When I presented Voice of the Whip at the Margaret Mead Film Festival, from the stage I mentioned that I’d been enthralled since young by the yarns of the Chisholm Trail, and especially by Montgomery Clift’s hot-headed cattle drover in Red River. But that wasn’t my implicit organizing principle on the Darb al-Araba’in. William Young got it wrong.

Instead it was Clint Eastwood’s bad hombre in A Fistful of Dollars, when he is filmed walking unburdened across a desert flatland as night falls, having been left behind on foot by his mates, and there he lies down, sleeps without cover, gets to his feet at dawn with barely a yawn, and then continues his trek after a short tug on his poncho. No breakfast, no toothbrush, no mouth rinse, his pillow wherever he lays his head.

So yes, on the trail there was repulsive water to drink, dusty objects to eat, and dirt to wash our hands. That’s what the drovers and I called ordinary life, the camera uninterested in anything more about us. It was all about the camels, and we knew that before setting out for Egypt from the wells of Al-Nahud. It’s what we’d signed up for.

In those days We were all Ashab al-Jamal

The battle, referred to in written sources by the pre-Islamic phrase yawm al-jamal, The Day of the Camel, immortalized Aisha’s presence in the closed litter atop her camel. The Battle of the Camel would forever remain synonymous with Aisha’s participation in the first internecine Islamic conflict.
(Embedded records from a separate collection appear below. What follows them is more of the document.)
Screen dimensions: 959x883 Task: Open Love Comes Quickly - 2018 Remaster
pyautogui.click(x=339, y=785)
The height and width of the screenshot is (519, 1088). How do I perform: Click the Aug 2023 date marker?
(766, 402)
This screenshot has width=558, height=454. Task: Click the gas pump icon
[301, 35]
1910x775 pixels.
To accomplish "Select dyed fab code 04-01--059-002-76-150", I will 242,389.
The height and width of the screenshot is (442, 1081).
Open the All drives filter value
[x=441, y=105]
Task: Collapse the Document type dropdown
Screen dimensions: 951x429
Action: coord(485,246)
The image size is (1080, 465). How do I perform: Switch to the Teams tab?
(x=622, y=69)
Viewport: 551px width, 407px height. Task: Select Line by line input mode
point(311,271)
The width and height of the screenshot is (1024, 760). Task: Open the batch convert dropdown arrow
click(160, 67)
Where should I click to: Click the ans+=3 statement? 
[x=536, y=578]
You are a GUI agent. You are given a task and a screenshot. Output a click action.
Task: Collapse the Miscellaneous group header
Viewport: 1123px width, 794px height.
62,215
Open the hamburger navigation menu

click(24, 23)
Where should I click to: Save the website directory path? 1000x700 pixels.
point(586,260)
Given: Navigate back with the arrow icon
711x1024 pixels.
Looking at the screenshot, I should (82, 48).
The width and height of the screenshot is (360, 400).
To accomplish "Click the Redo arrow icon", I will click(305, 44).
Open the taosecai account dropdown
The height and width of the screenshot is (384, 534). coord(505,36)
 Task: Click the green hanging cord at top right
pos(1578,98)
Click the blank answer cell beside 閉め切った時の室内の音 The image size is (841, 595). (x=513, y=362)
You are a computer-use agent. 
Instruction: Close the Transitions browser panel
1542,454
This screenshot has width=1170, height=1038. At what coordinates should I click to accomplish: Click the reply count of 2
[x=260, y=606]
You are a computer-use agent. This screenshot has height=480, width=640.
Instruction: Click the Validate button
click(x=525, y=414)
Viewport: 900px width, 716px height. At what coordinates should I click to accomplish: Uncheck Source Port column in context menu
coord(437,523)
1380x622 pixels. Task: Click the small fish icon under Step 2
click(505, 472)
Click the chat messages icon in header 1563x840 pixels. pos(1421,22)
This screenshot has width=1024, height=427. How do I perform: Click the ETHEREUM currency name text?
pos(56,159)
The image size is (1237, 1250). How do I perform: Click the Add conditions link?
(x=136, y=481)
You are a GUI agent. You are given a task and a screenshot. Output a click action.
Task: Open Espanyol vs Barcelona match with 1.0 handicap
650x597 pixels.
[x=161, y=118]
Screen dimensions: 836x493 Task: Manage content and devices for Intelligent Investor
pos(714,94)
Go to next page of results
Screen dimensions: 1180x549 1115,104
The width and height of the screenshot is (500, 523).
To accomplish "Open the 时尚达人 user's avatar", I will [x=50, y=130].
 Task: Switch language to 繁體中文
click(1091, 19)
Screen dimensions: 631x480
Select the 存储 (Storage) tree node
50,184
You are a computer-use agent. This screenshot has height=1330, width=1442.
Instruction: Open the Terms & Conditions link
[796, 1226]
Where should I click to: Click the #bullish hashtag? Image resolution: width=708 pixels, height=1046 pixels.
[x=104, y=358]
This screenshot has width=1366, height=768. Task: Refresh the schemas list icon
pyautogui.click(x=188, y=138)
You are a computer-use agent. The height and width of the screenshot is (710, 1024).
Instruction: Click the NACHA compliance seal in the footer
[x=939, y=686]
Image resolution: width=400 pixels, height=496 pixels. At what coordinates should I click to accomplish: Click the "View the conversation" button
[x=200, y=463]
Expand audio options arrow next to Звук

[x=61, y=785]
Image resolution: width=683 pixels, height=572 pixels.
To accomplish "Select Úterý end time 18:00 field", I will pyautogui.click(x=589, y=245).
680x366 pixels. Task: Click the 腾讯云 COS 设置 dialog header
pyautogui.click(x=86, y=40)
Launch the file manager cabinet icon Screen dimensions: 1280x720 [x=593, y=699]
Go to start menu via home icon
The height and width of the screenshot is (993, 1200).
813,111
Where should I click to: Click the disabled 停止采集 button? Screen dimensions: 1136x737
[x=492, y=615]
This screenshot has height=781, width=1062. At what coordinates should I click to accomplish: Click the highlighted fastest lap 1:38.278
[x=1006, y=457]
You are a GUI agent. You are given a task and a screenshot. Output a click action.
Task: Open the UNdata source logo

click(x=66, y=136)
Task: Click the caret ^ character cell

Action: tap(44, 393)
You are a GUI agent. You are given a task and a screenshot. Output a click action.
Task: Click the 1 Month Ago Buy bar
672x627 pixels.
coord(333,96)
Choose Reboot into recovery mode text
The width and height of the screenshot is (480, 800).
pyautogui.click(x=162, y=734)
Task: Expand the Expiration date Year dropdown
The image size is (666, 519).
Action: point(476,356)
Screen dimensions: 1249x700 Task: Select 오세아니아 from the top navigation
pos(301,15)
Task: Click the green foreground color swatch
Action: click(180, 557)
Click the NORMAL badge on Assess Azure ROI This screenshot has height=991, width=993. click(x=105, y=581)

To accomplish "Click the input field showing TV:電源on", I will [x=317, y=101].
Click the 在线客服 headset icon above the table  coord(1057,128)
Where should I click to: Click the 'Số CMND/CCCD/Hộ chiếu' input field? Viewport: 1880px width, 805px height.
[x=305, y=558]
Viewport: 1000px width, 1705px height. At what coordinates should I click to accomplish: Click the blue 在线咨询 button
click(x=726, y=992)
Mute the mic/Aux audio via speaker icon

Even her troops would be referred to as ashab al-jamal, the companions of the camel.

-Politics, Gender, and the Islamic Past, Denise A. Spellberg.

Egypt’s Battle of the Camel; The Day the Tide Turned…In a scene reminiscent of the Middle Ages, men on horses and camels entered Cairo’s Tahrir Square on 2 February 2011…to disperse the week long sit-in calling for the ouster of President Hosni Mubarak. The events that followed came to be known as the Battle of the Camel. The battle left 11 dead and over 600 injured…the sight of camels galloping through the square had spooked the protesters. The duo [of pro-Mubarak activists] allegedly hired thugs [baltagiyya] with camels from the Nazlet al-Saman district [near the Pyramids, where the tourist stables are located]…

-Ahram Online, Yasmine Fathi, February 2, 2012

Thugs on camels. Baltagiyya al-jamal. Those two words used together should not be possible, but maybe yes only in Egypt. In Dar al Kababish and its desert surroundings, we were all Ashab, Companions, of the camel, Abbala, People of the Camel, from the word where the collective noun Ibl, camels, is put into the occupational form of the word, People who work with —. Baltagiyya [from Wehr, meaning gangster, pimp, sponger, parasite, hanger-on] ride in cars and carry sticks. All the Abbala I knew rode on camels and carried whips.

When I first read about Cairo’s Battle of the Camel in Tahrir Square, I joked with my Sudanese friends that maybe Mubarak had hired KhairAllah and the other drovers. But when I saw the photographs I knew quickly they were not Abbala. Look how this rider does not cross his legs in front of the saddle horn, but instead he lets them dangle astride as if searching for their stirrups. Stirrups on camel saddles are for tourists.

A true son of the Abbala, a true son of the Ashab al-Jamal would know to cross his legs over the camel’s neck. That way you can press down with your legs to leverage your body upward and so resit yourself in the sirj whenever you wish and so avoid saddle sores. Look at that baltagi in the photo. His rear end must be hurting. KhairAllah would be laughing. Even I laughed. The two of us were Ashab al-jamal, companions and friends. He, the one wearing tennis shoes and blue jeans, dressed like a thug, was clearly not.